7 de enero de 2012

Aquí entre nos

Aquí entre nos, confieso que me conmuevo fácilmente. Acabo de terminar un libro recopilatorio de varios discursos de García Márquez que dio en el trascurso de su vida y el último, que es éste, ya lo había leído antes y me volvió a sacar tres lágrimas felices. Mi capacidad de asombro sigue intacta y me gusta pensar que soy feliz por eso. En la cabeza se me olvidan rápido las cosas que me emocionan, tal vez porque la naturaleza de las emociones se caracteriza por que son pasajeras para la mente, pero tienen memoria intestinal, y cuando se repiten son fáciles de identificar en el centro del cuerpo, y del alma.

En otra ocasión, en otra nota de prensa que leí hace años, el mismo García Márquez habló de su elevada sensibilidad y termina su magistral prosa con una pregunta retórica: “¿Será que soy marica?”. Esa reflexión, la de un hombre que ha enfrentado él solo a gobiernos tiránicos, que ha sido amenazado de muerte por matones uniformados y exiliado de su país, que tiene una familia prolijamente cuidada y ha sobrevivido a los mayores improperios de otras personas a causa de sus propias convicciones, y de la vida infame por esa misma razón, y sólo se ha defendido valientemente con su única arma: la palabra, me hizo partir de risa. Fue fantástico.

La gracia está en que la sensibilidad no tiene que ver con el género, ni con el sexo, ni con la inclinación sexual (que son tres cosas diferentes), porque pertenece a un mundo metafísico y asexuado. Sin embargo hay quienes no lo entienden y tienen chistes sobre los arquitectos o los artistas, o cualquiera que tenga esa preciada capacidad de conmoverse con la belleza de la vida, que al final de cuentas venimos siendo del mismo grupo. En particular me refiero a uno, a un chiste trasnochado y machista que cuela mucho en las facultades de ingeniería: “¿por qué un hombre se decide a estudiar arquitectura? Porque no fue lo suficientemente macho para ser ingeniero, ni lo suficiente marica para ser decorador de interiores”, que regularmente es seguido por una carcajada desaforada que nunca entendí lo suficiente para hacerle eco. Está claro que el que hace el chiste se siente superior por haber escogido una profesión para machos, lo que indica aparentemente que el ser macho es ser superior, o mejor persona que una hembra, o algo similar. Sin comentarios.

Para ese ingenioso silogismo un amigo arquitecto, que es mucho mayor e inteligente que yo, hace algunos años me comentó en medio de unos tragos que le tenía una respuesta, “al que me cuenta ese chiste le contesto, ‘mejor no le digo lo que pienso de Usted porque no se reiría como yo lo acabo de hacer’”. En ese momento me pareció una sentencia resentida y sin fondo, a la que no le pedí explicación porque a lo mejor podría pensar de mí lo mismo que pensaba del aspirante a gracioso de turno: que era un bruto. (Apenas ahora me entero que sí entendí esa respuesta en su momento, de una forma muy primitiva, y que tenía que escribir esto para explicármela definitivamente).
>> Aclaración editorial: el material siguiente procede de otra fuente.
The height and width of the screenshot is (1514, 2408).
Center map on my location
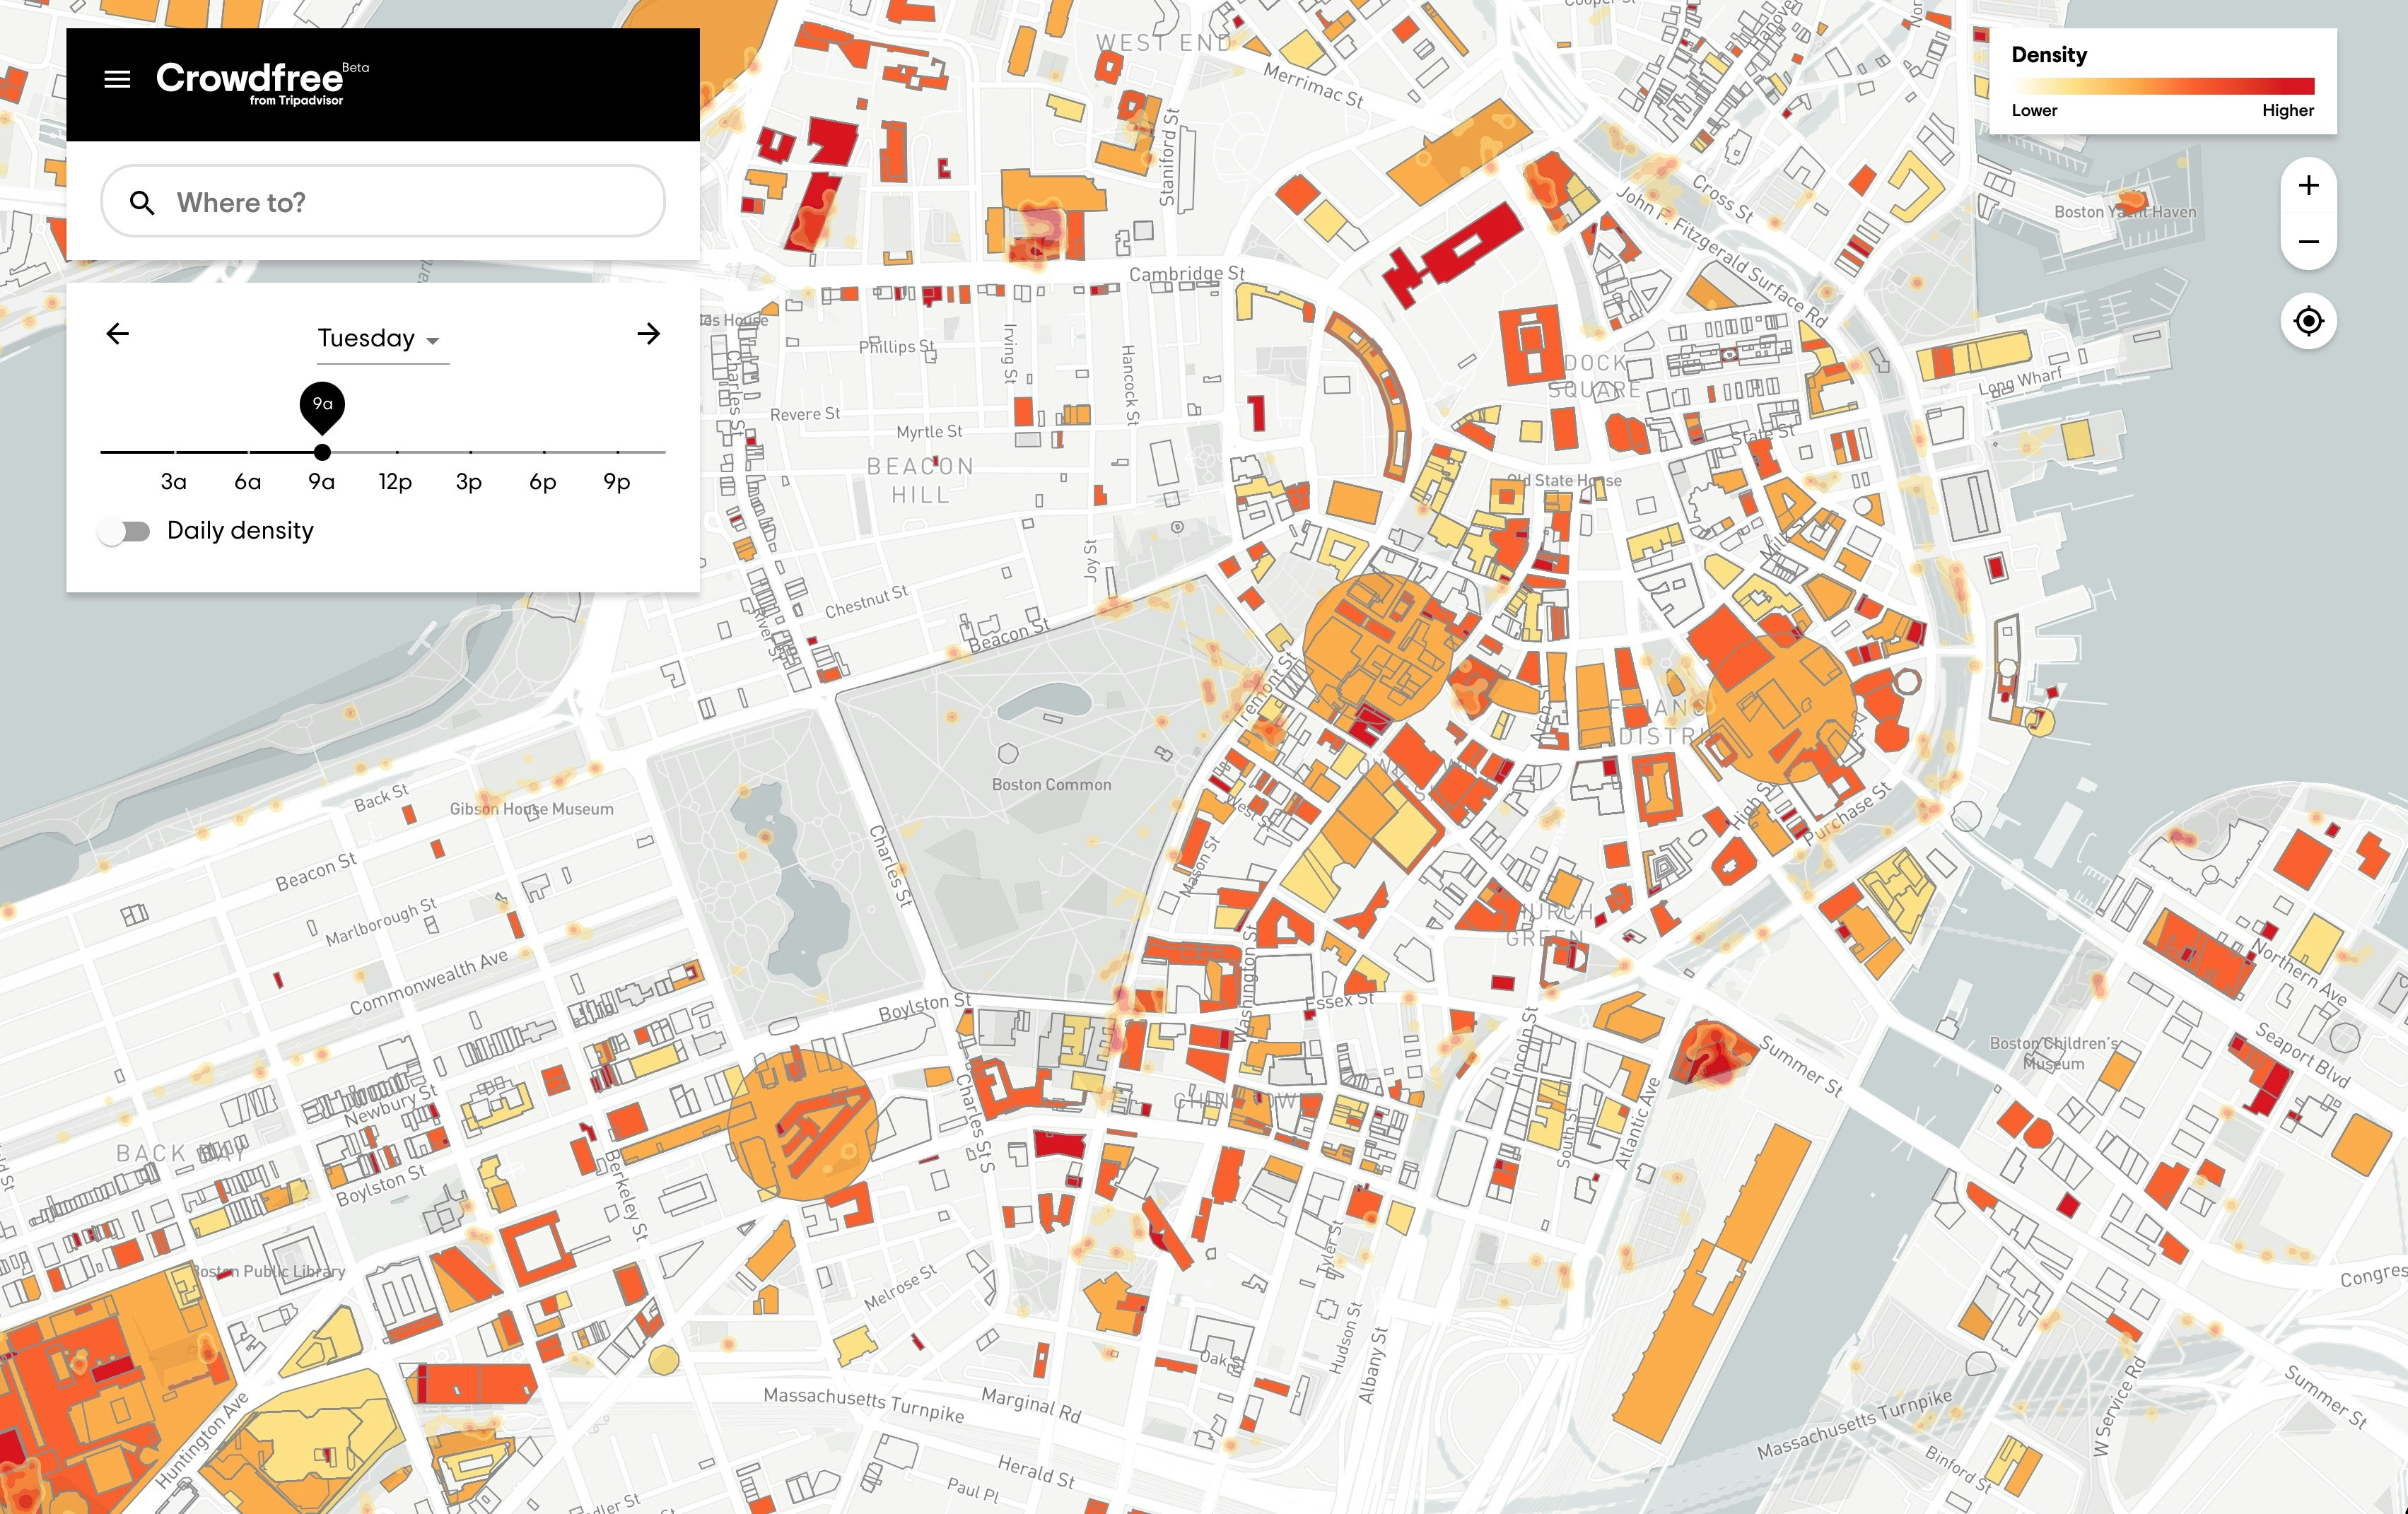point(2308,321)
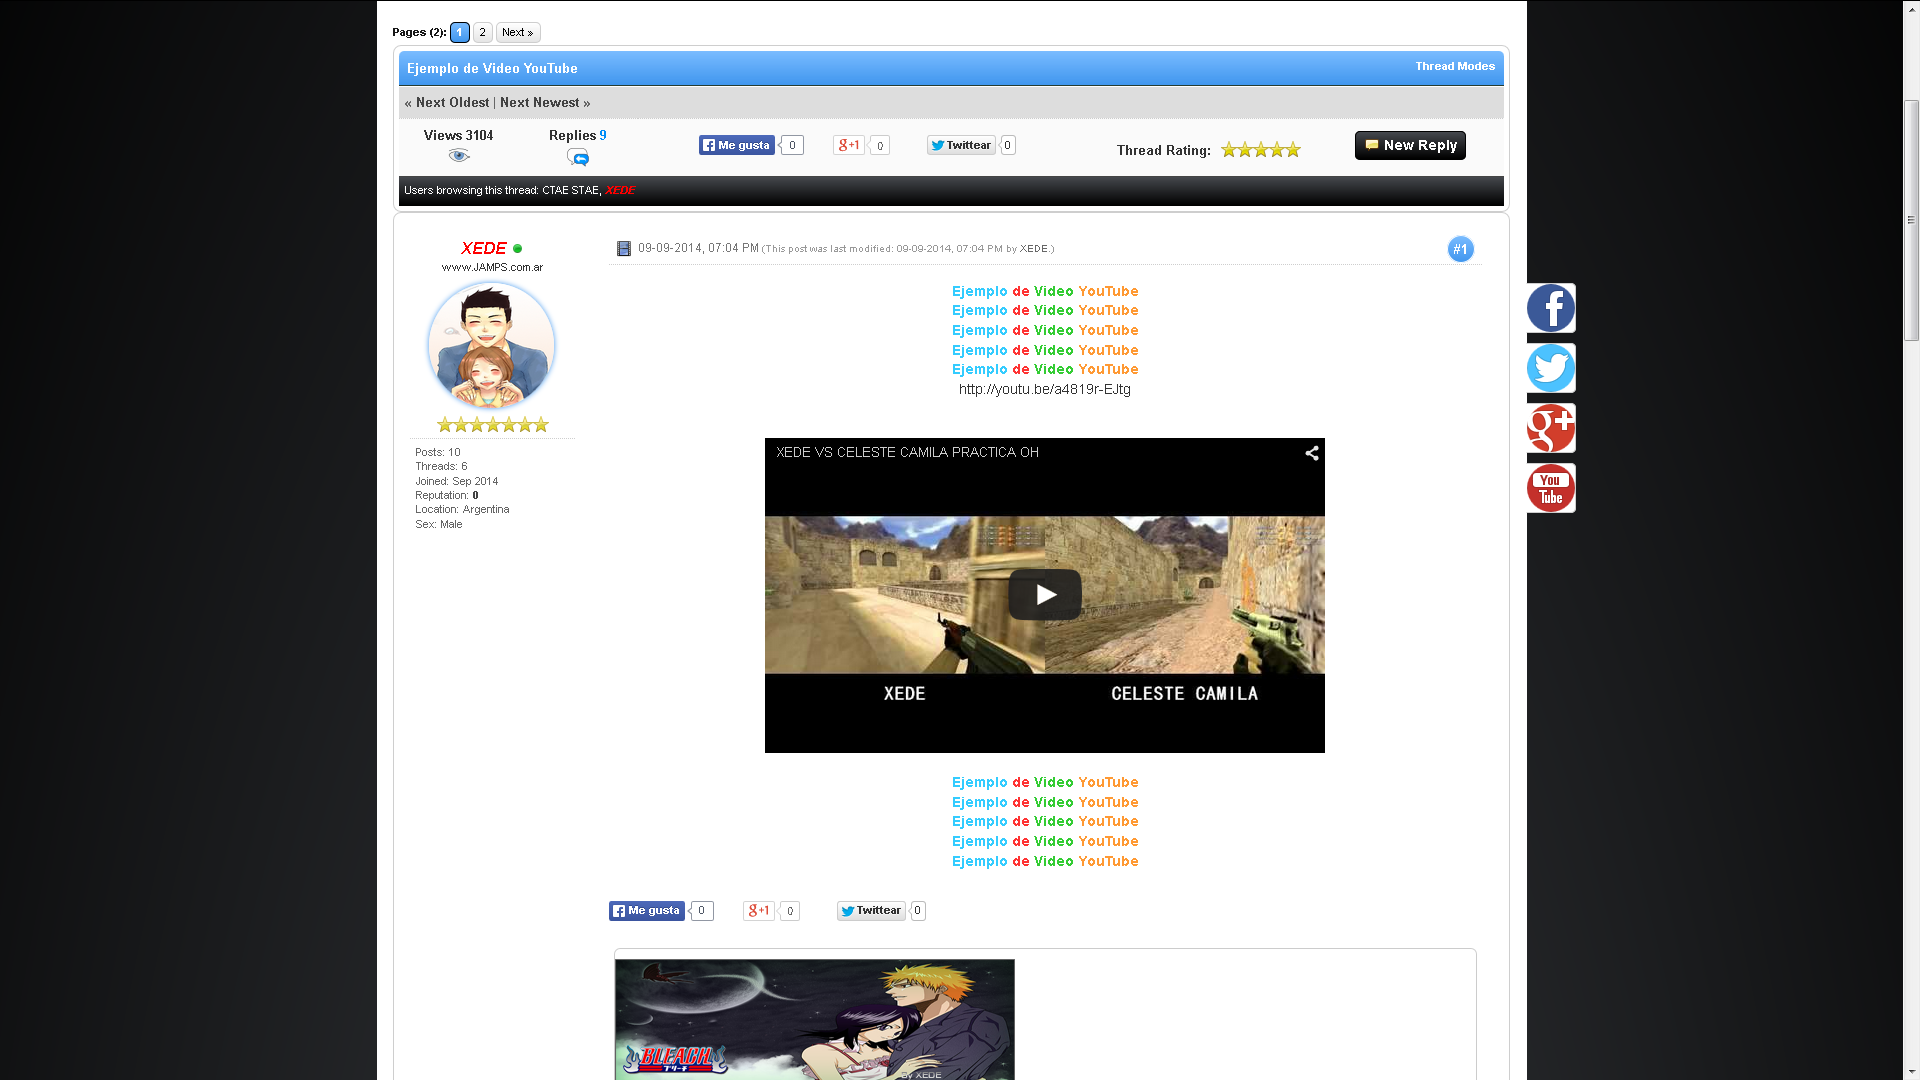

Ese chiste lo escuché en varias ocasiones, en oficinas, en pasillos, en comités de obra, y seguramente lo escucharé más veces en alguna reunión de sofisticados constructores, y siempre contesté y contestaré de la misma forma, con un silencio complaciente que quisiera fuera acompañado con una sonrisa a lo David Gilmour. Porque por fortuna he escuchado en otro tipo de reuniones y lugares conmovedores y fabulosos —como los libros, las películas o las canciones— un aforismo que ahora estoy seguro mi amigo repetía en su cabeza mientras sonreía, “nunca discutas con un imbécil, porque te hará descender a su nivel y allí te ganará por experiencia”.